#### Aim of the task
Tally the lines of the data that include the word "Copy" and state the total, nothing else.

Input data Block Start

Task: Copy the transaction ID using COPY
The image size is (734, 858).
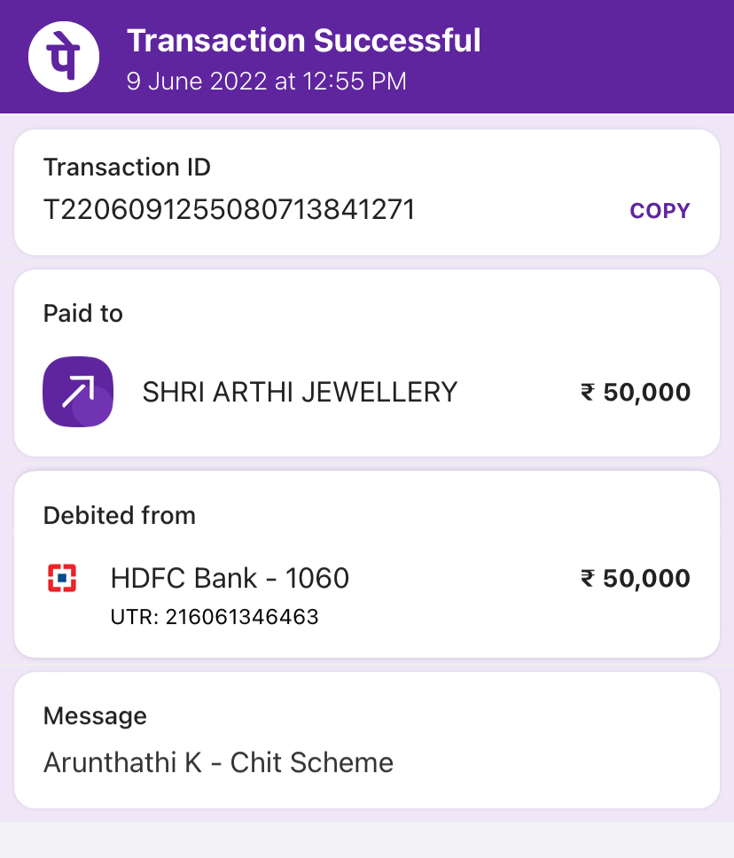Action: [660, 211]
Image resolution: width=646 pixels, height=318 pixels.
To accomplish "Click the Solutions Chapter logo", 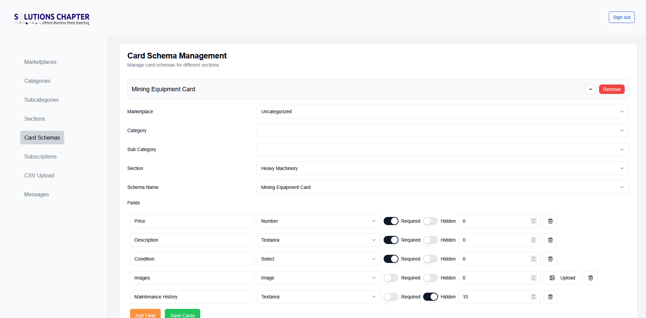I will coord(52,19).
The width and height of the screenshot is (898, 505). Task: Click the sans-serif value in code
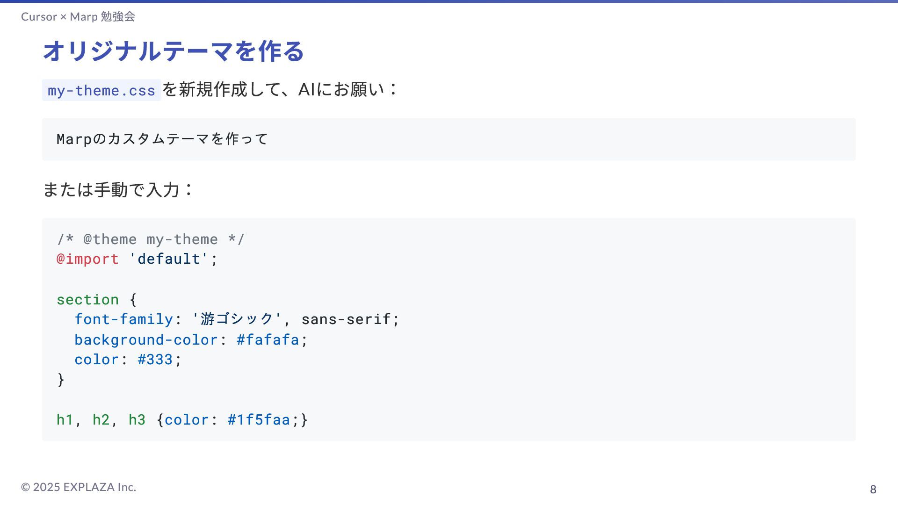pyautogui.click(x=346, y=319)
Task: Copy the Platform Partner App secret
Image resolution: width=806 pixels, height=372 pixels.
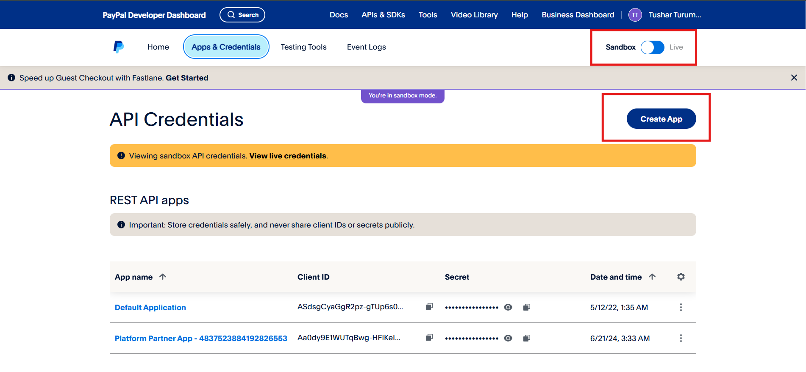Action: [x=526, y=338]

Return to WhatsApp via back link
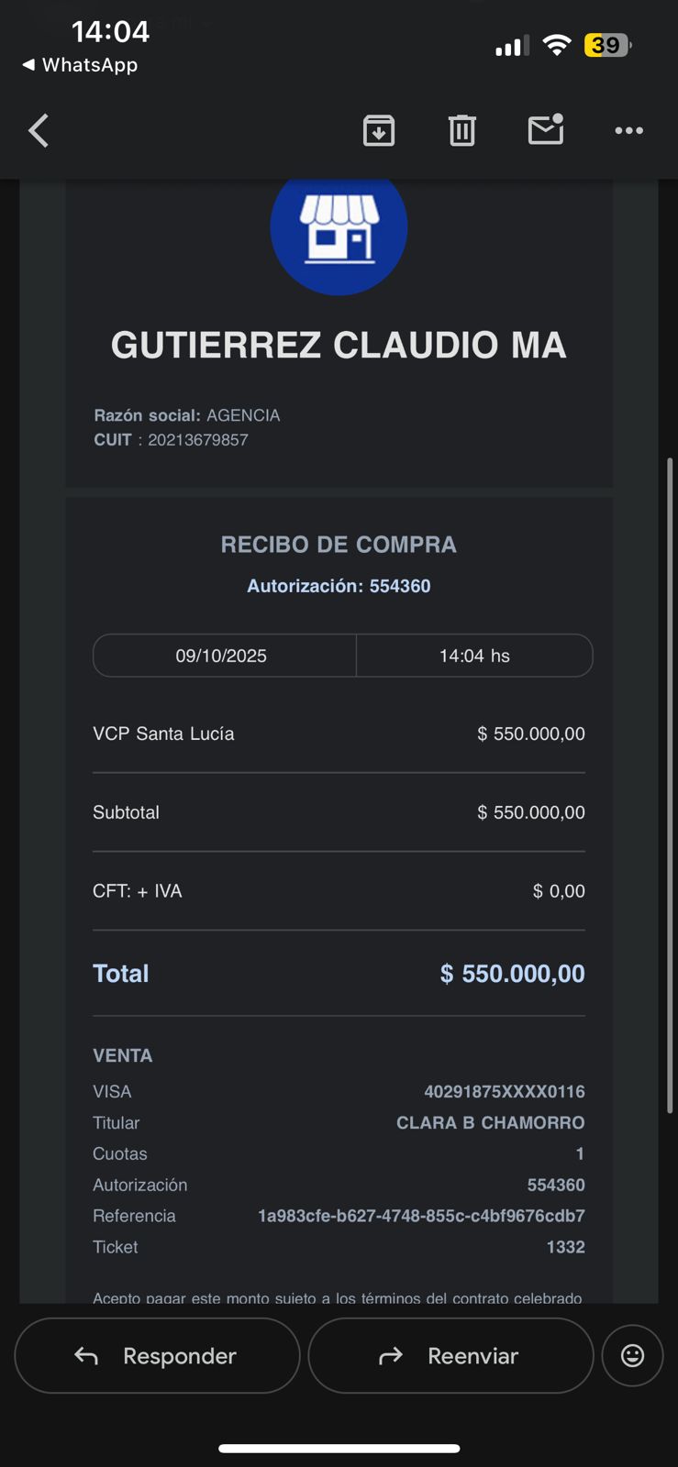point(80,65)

Input data Block End

#### Written response
2